Clémence Cavaillès, from the University of California San Francisco and corresponding author said, “Our study, which used brain scans to determine participants’ brain age, suggests that poor sleep is linked to nearly three years of additional brain ageing as early as middle age.”
Cavaillès said that poor sleep habits have been linked to poor thinking and memory in later life, putting people at higher risk for dementia.
The researchers categorised participants’ sleep habits as such; short sleep duration, bad sleep quality, difficulty falling asleep, difficulty staying asleep, early morning awakening and daytime sleepiness. They were thus divided into three groups according to low, middle and high levels of poor sleep habits.
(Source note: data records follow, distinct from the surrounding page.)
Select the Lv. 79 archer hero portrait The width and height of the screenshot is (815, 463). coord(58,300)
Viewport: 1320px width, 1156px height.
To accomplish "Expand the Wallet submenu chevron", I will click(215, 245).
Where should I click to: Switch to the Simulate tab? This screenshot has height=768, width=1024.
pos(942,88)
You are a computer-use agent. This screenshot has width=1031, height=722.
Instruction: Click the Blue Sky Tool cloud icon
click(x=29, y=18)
The researchers said that brain shrinkage revealed in the brain scans were used for gauging brain age, with higher levels indicating a greater age.
The team also found that people having middle levels of poor sleep habits had a brain age that was on average 1.6 years older than that of the people having low levels of poor sleep. Those having high levels of poor sleep were found to have an average brain age of 2.6 years older than those having low levels of poor sleep habits.
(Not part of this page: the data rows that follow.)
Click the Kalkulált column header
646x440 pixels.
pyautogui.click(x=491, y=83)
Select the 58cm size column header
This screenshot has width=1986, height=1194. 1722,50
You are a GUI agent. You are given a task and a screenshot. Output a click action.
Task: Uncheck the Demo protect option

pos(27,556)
Kristine Yaffe, author from the University of California San Francisco said, “Our findings highlight the importance of addressing sleep problems earlier in life to preserve brain health, including maintaining a consistent sleep schedule, exercising, avoiding caffeine and alcohol before going to bed and using relaxation techniques.”
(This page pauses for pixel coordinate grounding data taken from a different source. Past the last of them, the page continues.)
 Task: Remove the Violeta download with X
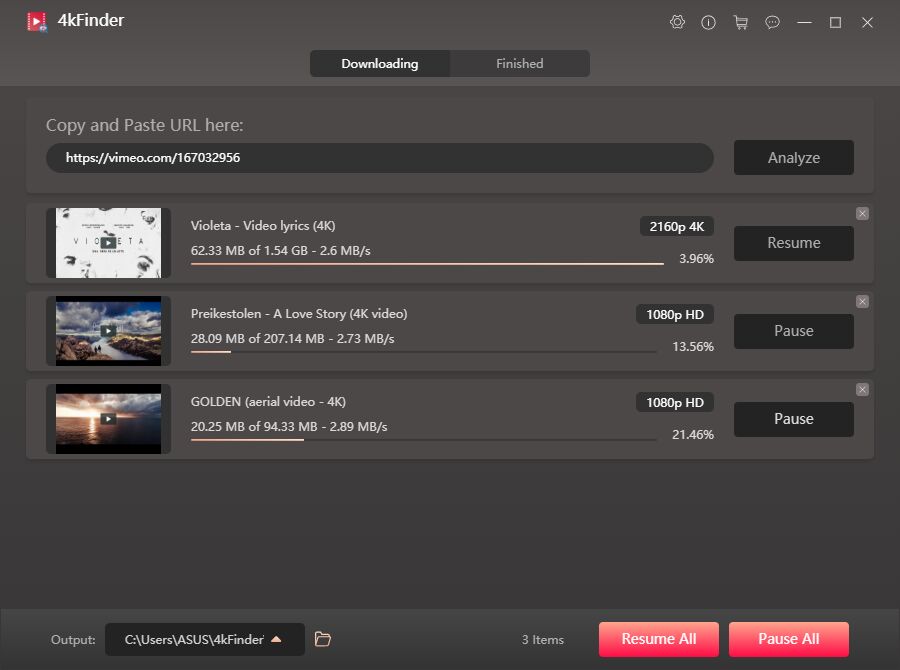pos(862,213)
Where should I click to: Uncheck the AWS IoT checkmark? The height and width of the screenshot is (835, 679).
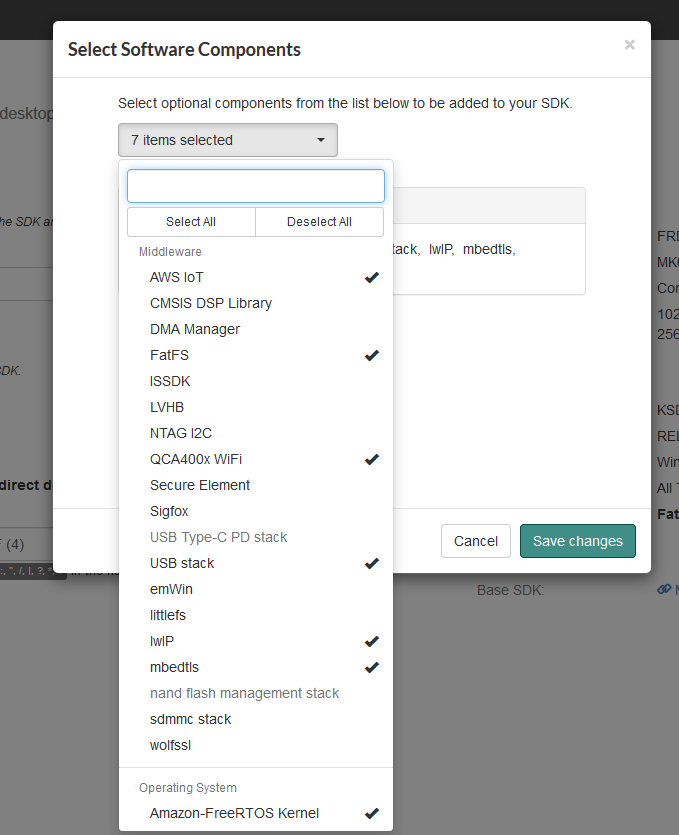pos(372,278)
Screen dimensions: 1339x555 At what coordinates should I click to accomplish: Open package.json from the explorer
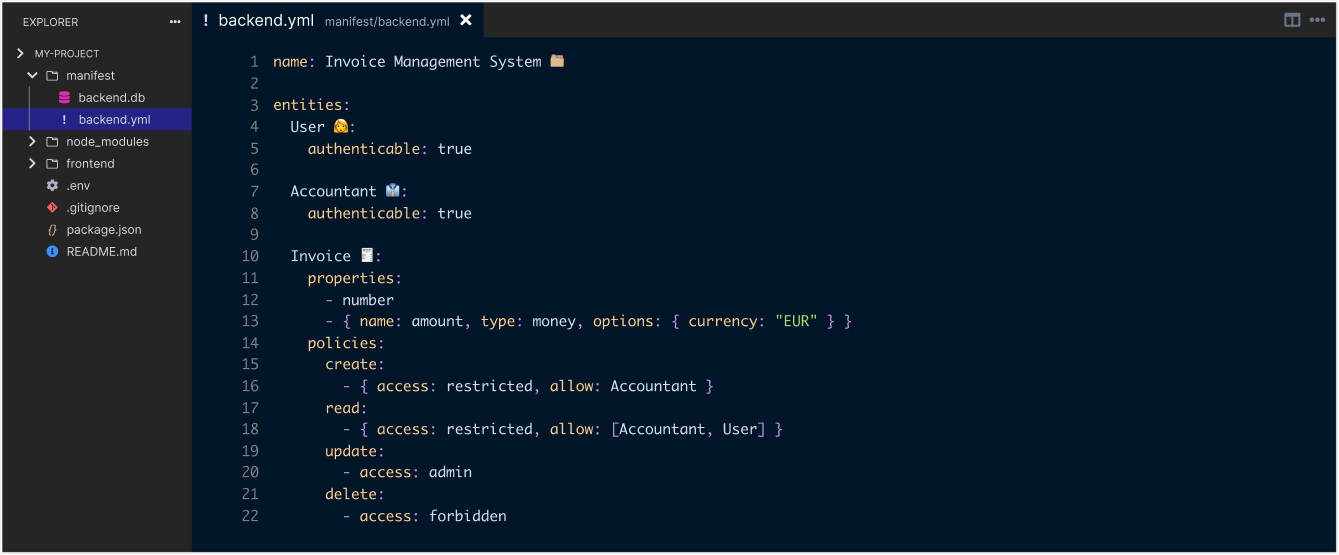(104, 230)
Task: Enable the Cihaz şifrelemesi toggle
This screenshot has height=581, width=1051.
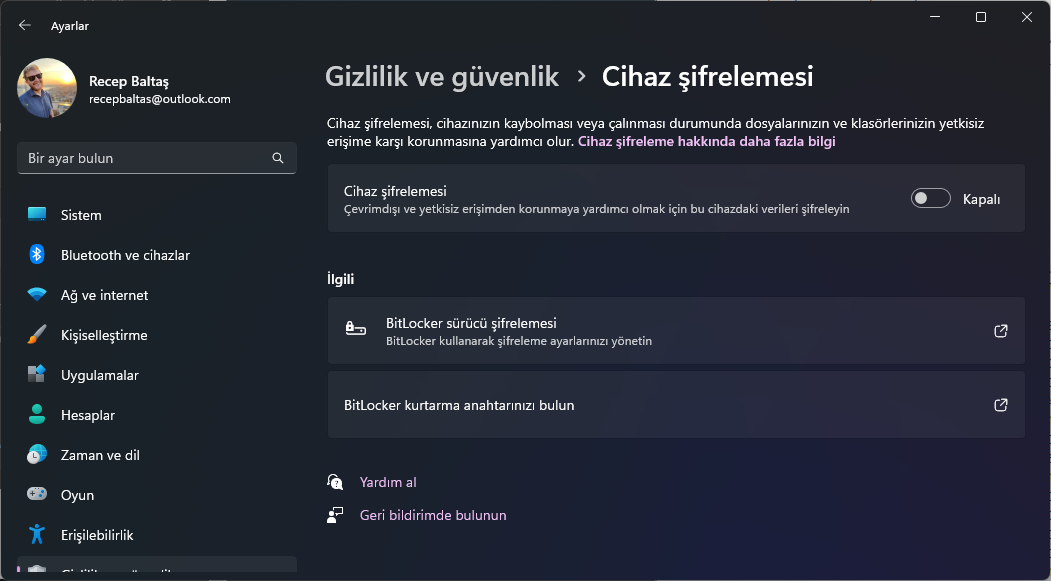Action: (x=930, y=199)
The authors said, “Poor sleep was associated with advanced brain age in midlife, highlighting the importance of investigating early sleep interventions for preserving brain health.”
Ways To Get Better Sleep
Here, take a look at some of the ways that can help you get better sleep.
Be consistent
Going to bed and waking up at the same time every day, even on weekends, helps to regulate your circadian rhythm. When you have a consistent sleep schedule, it makes it easier for you to fall asleep and wake up.
Screen time
The blue light emitted by your phones impacts the melatonin production in your body. This is the hormone which regulates your sleep. Avoiding screen at least an hour hour before bedtime can help you get better sleep.
Bedtime Routine
Engage in calming activities before bedtime, such as reading a book, taking a warm bath or practising relaxation exercises signals your body that it is time to wind down and sleep
Diet
Avoid heavy meals, caffeine and alcohol close to bedtime. These can disrupt sleep patterns and make it harder for your body to get a restful night's sleep.
Exercise
Exercising regularly can improve your sleep. Try and aim for at least 30 minutes of moderate exercise, however, try to finish your workouts at least a few hours before bedtime.
Limit Your Naps
While short naps can be refreshing, long or irregular napping during the day can impact your nighttime sleep.
Sleep Environment
Make sure that your bedroom is dark, quiet, and cool. You can use blackout curtains, earplugs, comfortable pillows and mattresses.